This editorial by Carol Capó originally appeared in the Newport News.
I never let my daughter have a tuna fish sandwich.
It’s not that I’m a food purist. She had her share of peanut butter sandwiches larded with fat and ham laced with nitrate. But I drew the line at tuna fish.
That’s because I was thinking ahead, to the possibility that one day there might be grandbabies. And when you think about babies, you don’t want to have to think about neurological damage.
That’s why I’m glad the Environmental Protection Agency is proposing rules that would slash the amount of mercury — and it is way too much — that comes out of coal-fired power plants. Because mercury exposure can mess with developing nervous systems in ways that interfere with thinking, learning and memory.
We’ve already tackled many of the major sources of mercury. The biggest single source that remains is the power plants that burn coal and spew the by-products, including mercury, into the air. It ends up deposited in rivers, streams and lakes and on the land, where it can run off into water.
Once mercury gets into the water, little fish take it in, and bigger fish take them in, and so on up the food chain until the fish near the top accumulate problematic amounts in their tissues.
When people eat them, the mercury accumulates in their bodies. High levels in the bodies of women can interfere with the neurological development of their babies, and in children can cause impairment. Hence no tuna in the lunchbox.
Not all tuna is equally problematic. It depends on how much you eat, of course. And albacore is apparently not as likely to have mercury as the cheaper chunk light tuna. But I figure, why take chances?
The same goes for swordfish, king mackerel and other predatory species where mercury accumulates.
The EPA tried several years ago to make power plants clean mercury out of their emissions, but the effort petered out in courts and Bush-era policy. Currently, there’s no limit on how much of this substance they spit out on us. Now, the EPA’s trying again, with a rule that targets not only mercury but also emissions of other heavy metals, including arsenic, which cause cancer, and toxic gases, which cause heart and lung problems.
The industry, of course, will balk, and so will big electricity consumers. Installing equipment and changing processes to cut toxic emissions will cost $11 billion a year in 2016, the EPA estimates.
That’s a lot of money. But it’s no more than Americans spend on bottled water. I’d rather spend it on clean water.
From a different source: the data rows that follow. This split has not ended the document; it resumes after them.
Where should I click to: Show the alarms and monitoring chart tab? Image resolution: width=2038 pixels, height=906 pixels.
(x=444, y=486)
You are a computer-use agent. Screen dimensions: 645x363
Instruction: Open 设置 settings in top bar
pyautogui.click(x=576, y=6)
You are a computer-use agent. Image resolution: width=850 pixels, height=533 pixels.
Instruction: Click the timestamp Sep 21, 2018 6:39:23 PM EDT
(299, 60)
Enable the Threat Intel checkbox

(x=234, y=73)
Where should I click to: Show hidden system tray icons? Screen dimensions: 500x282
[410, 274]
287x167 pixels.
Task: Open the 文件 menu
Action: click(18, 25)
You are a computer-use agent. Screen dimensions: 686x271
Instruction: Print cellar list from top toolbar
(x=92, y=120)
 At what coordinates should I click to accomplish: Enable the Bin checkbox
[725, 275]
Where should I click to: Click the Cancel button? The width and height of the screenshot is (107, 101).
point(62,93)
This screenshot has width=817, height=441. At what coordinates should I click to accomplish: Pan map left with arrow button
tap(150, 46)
Break it down to what it will cost a typical household in a typical month, and it’s not so much: $3 or $4, the EPA says. A lot of households spend that in a month on fast food meals for their kids — they’d be better off spending it on a healthier environment. It’ll cost many families less than their latté habit. They’d be better off with cleaner air.
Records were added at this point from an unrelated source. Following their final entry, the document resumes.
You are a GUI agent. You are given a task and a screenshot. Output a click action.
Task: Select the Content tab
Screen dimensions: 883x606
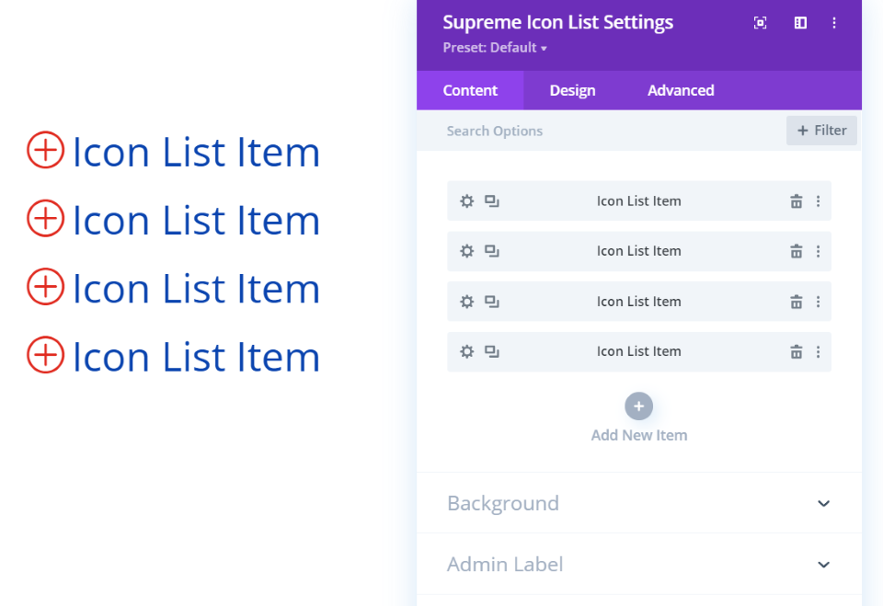(470, 90)
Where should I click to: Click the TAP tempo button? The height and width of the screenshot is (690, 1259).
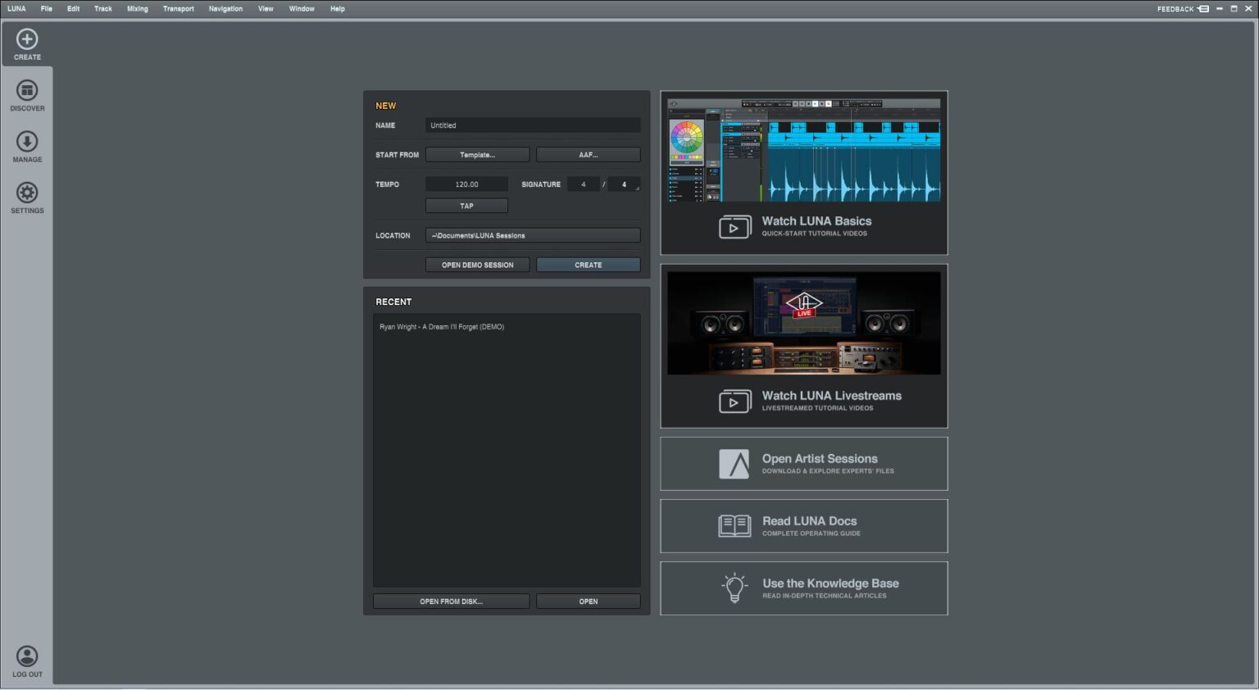tap(466, 206)
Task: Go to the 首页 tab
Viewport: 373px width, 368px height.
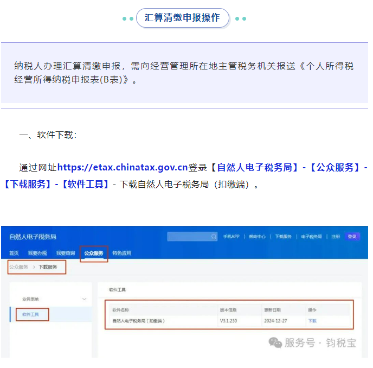Action: click(14, 253)
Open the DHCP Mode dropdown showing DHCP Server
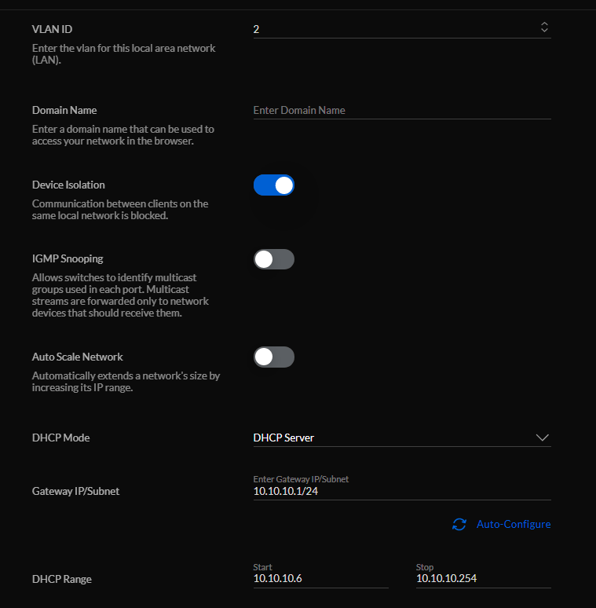The height and width of the screenshot is (608, 596). tap(393, 438)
The EPA hasn’t put a number on the savings from regulating mercury. But it did look at the benefits of its combined rule, cutting mercury and other toxic metals and gases, and figures it will prevent as many as 17,000 premature deaths a year. Surely that’s worth doing.
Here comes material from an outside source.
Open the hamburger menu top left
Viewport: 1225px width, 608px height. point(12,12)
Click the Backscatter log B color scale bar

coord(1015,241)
We could think of this is a health care initiative. The EPA figures that it will mean 11,000 fewer heart attacks a year, 12,000 fewer hospital and emergency room visits, 15,000 fewer cases of bronchitis and 120,000 fewer asthma attacks. That’s a lot of pain and money — many times $11 billion — spared.
We can think of this as a jobs program. Yes, there will be economic consequences from driving up the price of electricity. But there will also be consequences from creating a lot of business for firms and workers that make and install scrubbing equipment
This isn’t a new problem, of course. It’s been around as long as burning coal has, but we didn’t realize how bad and how widespread it was until we started looking for mercury — and finding it.
Virginia has been testing fish in its waters for mercury, and finding it at low levels in lots of places. But in some rivers and lakes, it’s finding fish containing more mercury than the Health Department or the Department of Environmental Quality considers safe. That was true in largemouth bass in Lake Trashmore and in striped bass and other fish (including the wonderfully named golden redhorse sucker) in the Mattaponi River.
I’m not a fan of unnecessary government intervention. But this, I think, is the kind of issue where government involvement is necessary. Individuals can’t protect themselves — you can skip the tuna salad, but you can’t avoid the toxic stuff that power plants put into our air. And you can’t rely on industry voluntarily cleaning up. It’s not in the economic best interests of corporations to drive up their costs — and cutting pollution does — so they do it only when they’re forced to.
They should be forced to. We have grandbabies to think about.